EXERCISE: List every line of the records below that contains the word "should", treating case as significant.

Records for locating described items
|---|
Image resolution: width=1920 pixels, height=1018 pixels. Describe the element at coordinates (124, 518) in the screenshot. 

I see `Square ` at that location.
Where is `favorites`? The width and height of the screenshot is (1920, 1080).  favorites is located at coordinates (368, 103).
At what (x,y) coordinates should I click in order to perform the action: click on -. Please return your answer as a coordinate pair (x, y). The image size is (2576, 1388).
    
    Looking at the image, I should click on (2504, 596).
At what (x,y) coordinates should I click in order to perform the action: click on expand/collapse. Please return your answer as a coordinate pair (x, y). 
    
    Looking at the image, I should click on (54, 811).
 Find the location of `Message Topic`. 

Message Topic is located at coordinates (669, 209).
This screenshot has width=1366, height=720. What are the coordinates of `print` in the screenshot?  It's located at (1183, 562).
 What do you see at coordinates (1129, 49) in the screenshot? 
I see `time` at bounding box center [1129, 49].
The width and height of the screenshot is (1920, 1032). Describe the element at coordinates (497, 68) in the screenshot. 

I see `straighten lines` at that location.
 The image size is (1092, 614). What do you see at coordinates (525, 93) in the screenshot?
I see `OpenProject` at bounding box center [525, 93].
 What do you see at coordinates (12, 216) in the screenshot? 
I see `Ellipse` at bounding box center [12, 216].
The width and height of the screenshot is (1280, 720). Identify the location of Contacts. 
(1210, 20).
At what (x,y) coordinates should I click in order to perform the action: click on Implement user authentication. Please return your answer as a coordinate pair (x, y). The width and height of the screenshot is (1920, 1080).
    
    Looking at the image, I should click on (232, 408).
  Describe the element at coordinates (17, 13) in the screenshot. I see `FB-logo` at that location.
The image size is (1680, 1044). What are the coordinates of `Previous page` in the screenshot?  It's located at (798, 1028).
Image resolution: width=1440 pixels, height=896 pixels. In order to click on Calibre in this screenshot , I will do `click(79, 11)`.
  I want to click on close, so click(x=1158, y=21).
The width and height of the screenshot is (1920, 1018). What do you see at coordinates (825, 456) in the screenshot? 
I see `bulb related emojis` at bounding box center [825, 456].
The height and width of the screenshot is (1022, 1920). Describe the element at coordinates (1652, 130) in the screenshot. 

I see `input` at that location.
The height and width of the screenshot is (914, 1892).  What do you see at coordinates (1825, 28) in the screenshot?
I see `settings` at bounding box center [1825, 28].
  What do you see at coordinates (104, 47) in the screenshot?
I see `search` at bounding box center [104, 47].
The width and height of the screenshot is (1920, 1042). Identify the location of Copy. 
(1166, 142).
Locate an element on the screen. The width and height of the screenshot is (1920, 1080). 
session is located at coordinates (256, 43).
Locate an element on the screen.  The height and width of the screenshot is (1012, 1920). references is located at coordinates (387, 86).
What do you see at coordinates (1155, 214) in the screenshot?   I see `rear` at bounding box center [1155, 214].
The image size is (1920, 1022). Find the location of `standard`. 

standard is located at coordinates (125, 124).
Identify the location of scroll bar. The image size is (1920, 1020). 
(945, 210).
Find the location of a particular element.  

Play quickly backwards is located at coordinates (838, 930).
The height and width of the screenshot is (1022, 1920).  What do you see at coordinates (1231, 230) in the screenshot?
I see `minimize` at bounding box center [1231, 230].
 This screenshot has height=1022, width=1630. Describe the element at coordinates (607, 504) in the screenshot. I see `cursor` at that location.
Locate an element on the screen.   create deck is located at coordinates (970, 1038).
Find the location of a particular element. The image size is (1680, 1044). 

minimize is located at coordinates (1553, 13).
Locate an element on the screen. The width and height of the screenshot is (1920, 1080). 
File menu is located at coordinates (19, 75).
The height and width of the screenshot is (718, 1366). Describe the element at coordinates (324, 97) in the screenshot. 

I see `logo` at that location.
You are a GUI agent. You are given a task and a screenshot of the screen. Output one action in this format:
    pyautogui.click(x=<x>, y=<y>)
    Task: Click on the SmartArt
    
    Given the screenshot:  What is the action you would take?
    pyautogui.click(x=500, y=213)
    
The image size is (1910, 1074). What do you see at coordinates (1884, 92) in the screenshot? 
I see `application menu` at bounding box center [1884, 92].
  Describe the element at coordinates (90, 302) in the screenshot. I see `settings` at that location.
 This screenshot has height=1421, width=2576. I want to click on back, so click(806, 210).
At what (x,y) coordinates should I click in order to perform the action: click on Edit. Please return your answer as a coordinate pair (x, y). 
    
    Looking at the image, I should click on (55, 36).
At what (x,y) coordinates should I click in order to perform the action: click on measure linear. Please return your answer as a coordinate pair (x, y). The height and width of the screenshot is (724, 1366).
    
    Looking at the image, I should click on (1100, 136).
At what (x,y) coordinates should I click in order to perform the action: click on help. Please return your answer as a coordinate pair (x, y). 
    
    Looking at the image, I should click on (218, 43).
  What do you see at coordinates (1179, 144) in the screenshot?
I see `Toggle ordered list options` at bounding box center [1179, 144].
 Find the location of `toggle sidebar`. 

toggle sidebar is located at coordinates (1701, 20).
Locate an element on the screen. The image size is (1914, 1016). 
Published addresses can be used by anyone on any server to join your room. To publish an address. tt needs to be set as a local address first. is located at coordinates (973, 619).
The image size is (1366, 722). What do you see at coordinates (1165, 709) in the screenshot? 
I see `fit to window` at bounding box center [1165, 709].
|---|
EXPECTED ANSWER:
At what (x,y) coordinates should I click in order to perform the action: click on -. Please return your answer as a coordinate pair (x, y). The image size is (2576, 1388).
    Looking at the image, I should click on (2504, 596).
At what (x,y) coordinates should I click in order to perform the action: click on expand/collapse. Please return your answer as a coordinate pair (x, y). 
    Looking at the image, I should click on (54, 811).
At what (x,y) coordinates should I click in order to perform the action: click on Implement user authentication. Please return your answer as a coordinate pair (x, y). The width and height of the screenshot is (1920, 1080).
    Looking at the image, I should click on (232, 408).
At what (x,y) coordinates should I click in order to perform the action: click on Edit. Please return your answer as a coordinate pair (x, y). 
    Looking at the image, I should click on (55, 36).
At what (x,y) coordinates should I click in order to perform the action: click on measure linear. Please return your answer as a coordinate pair (x, y). The height and width of the screenshot is (724, 1366).
    Looking at the image, I should click on (1100, 136).
At what (x,y) coordinates should I click in order to perform the action: click on help. Please return your answer as a coordinate pair (x, y). 
    Looking at the image, I should click on (218, 43).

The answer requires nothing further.